Cucchiarelli fonde elementi d’inchiesta a voli pindarici, mettendo in ombra verità giudiziarie acquisite

Dietrologie su Piazza Fontana

tra finti segreti e confusione ad arte

Francesco “baro” Barilli

e Saverio Ferrari

“Il segreto di Piazza Fontana”, scritto

da Paolo Cucchiarelli e uscito per

l’editore Ponte alle Grazie (pag. 704,

19,80), è un lavoro interessante e

inquietante nella prima parte, sconcertante

e irritante nella seconda.

Fonde elementi di inchiesta a voli

pindarici dell’autore e appare viziato

alla base da un difetto: il cadere in ricostruzioni

azzardate, con concessioni

alla più sfrenata dietrologia.

Le due bombe nella

banca, quelle “scomparse”

e “l’ingenuità” degli

anarchici

Quel giorno, alla Banca nazionale

dell’agricoltura, sarebbero state portate

due bombe.
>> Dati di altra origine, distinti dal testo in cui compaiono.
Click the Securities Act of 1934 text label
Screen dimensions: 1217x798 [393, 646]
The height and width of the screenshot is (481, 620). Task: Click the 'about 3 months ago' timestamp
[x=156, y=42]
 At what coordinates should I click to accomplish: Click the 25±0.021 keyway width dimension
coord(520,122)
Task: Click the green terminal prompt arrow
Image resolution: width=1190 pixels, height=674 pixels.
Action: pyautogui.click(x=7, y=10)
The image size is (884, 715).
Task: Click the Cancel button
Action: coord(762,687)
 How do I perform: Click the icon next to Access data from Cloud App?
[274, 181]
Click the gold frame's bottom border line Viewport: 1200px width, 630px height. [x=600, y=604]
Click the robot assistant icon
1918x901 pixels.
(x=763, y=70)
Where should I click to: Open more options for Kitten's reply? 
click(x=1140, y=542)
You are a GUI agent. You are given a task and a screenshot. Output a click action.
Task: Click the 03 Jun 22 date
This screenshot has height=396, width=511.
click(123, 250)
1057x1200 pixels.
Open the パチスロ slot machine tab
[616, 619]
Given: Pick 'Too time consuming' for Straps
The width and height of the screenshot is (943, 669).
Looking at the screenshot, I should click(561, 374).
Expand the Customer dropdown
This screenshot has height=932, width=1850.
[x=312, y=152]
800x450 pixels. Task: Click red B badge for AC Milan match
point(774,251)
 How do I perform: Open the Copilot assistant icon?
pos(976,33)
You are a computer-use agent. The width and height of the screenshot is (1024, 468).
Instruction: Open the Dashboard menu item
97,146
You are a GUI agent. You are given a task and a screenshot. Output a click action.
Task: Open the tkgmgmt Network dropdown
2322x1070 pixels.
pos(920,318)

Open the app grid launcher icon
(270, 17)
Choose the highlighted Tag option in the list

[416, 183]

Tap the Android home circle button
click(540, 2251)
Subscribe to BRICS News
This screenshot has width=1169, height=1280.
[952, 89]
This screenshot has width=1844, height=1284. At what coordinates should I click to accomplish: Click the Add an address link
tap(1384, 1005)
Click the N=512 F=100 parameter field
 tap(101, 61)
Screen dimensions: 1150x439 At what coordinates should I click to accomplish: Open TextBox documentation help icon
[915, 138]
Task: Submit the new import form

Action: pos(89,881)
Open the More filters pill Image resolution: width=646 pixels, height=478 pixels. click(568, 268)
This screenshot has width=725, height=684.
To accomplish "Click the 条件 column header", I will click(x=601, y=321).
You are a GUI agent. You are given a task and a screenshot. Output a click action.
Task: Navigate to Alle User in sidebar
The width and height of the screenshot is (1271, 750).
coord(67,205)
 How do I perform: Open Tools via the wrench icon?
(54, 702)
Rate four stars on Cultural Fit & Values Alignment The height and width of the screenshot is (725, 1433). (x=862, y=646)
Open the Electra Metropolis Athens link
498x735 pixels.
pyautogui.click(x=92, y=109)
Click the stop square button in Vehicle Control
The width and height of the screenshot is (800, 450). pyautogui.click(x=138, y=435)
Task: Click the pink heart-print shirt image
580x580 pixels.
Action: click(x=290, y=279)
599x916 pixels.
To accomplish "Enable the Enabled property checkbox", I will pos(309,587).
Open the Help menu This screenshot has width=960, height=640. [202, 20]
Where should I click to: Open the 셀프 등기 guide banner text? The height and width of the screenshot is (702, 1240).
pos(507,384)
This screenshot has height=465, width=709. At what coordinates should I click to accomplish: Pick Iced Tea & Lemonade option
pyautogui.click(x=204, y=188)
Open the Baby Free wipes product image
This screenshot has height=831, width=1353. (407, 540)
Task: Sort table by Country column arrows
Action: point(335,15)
Una di matrice

anarchica; dotata di timer e trasportata

nella banca da Pietro Valpreda,

era destinata a un attentato dimostrativo,

dovendo esplodere quando gli

uffici erano già chiusi e privi di persone.

La seconda, più potente, sarebbe

stata portata dai fascisti; dotata di

accenditore a strappo e di una miccia,

fu fatta esplodere prima di quella

anarchica, innescando forzatamente

pure questa. Fu l’ordigno a miccia

a causare la strage, e la strategia era finalizzata

ad addossare l’attentato alla

sinistra. Più precisamente, i fascisti

non intendevano fermare il proprio

depistaggio a poche schegge dell’ambiente

anarchico, ma volevano arrivare

fino all’editore Giangiacomo

Feltrinelli. In questa ottica Valpreda,

pur restando sostanzialmente innocente,

torna ad essere figura assai discutibile:

ingenuo burattino dei fascisti,

stragista involontario, testa calda

che si accompagnava a frequentazioni

dubbie, mentitore per necessità.

Un conto è però ricordare Valpreda

come un ingenuo, ben altra cosa

è descriverlo come una marionetta

teleguidata che segue indicazioni altrui

senza porsi domande o dubbi: il

suo comportamento, nella ricostruzione

di Cucchiarelli, rasenta più

l’imbecillità che l’ingenuità.

Secondo Cucchiarelli quel giorno a

Milano sarebbero falliti altri due attentati.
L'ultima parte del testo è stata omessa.